Population: Eligible adult medical inpatients, excluding patients in critical care and pregnant women.
Interventions: Pharmacological thromboprophylaxis (low molecular weight heparin) for all medical inpatients, thromboprophylaxis for none, and thromboprophylaxis given to higher risk inpatients according to risk assessment models (Padua, Caprini, IMPROVE, Intermountain, Kucher, Geneva, and Rothberg) previously validated in medical cohorts.
Main outcome measures: Lifetime costs and quality adjusted life years (QALYs). Costs were assessed from the perspective of the NHS and Personal Social Services in England.
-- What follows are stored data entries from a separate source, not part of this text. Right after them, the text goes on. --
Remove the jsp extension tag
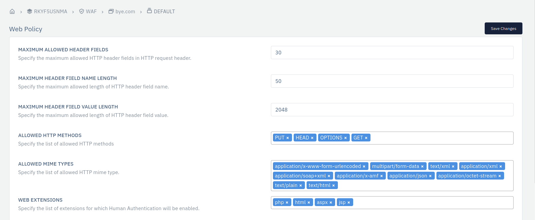 349,203
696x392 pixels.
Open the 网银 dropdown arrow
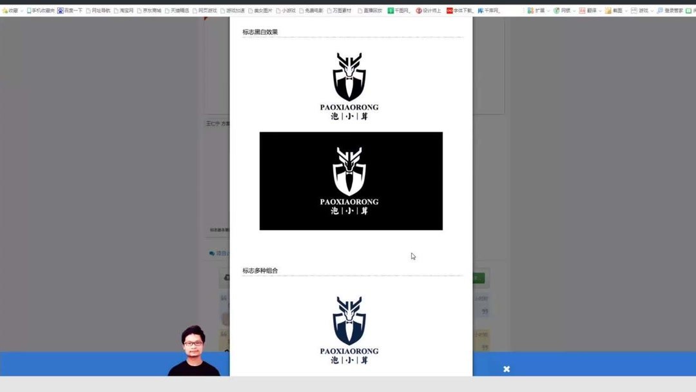pyautogui.click(x=574, y=10)
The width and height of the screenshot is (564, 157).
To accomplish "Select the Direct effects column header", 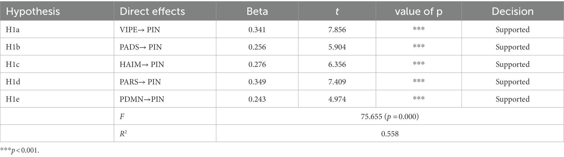I will click(x=152, y=11).
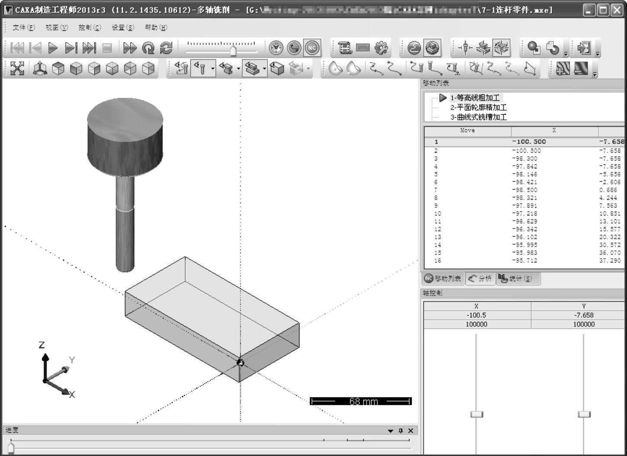Image resolution: width=627 pixels, height=456 pixels.
Task: Click the keyboard icon in toolbar
Action: click(x=363, y=48)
Other outcomes assessed were incidence and treatment of venous thromboembolism, major bleeds including intracranial haemorrhage, chronic thromboembolic complications, and overall survival.
Results: Offering thromboprophylaxis to all medical inpatients had a high probability (>99%) of being the most cost effective strategy (at a threshold of £20 000 (€23 440; $25 270) per QALY) in the probabilistic sensitivity analysis, when applying performance data from the Padua risk assessment model, which was typical of that observed across several risk assessment models in a medical inpatient cohort. Thromboprophylaxis for all medical inpatients was estimated to result in 0.0552 additional QALYs (95% credible interval 0.0209 to 0.1111) while generating cost savings of £28.44 (-£47 to £105) compared with thromboprophylaxis for none. No other risk assessment model was more cost effective than thromboprophylaxis for all medical inpatients when assessed in deterministic analysis. Risk based thromboprophylaxis was found to have a high (76.6%) probability of being the most cost effective strategy only when assuming a risk assessment model with very high sensitivity is available (sensitivity 99.9% and specificity 23.7% v base case sensitivity 49.3% and specificity 73.0%).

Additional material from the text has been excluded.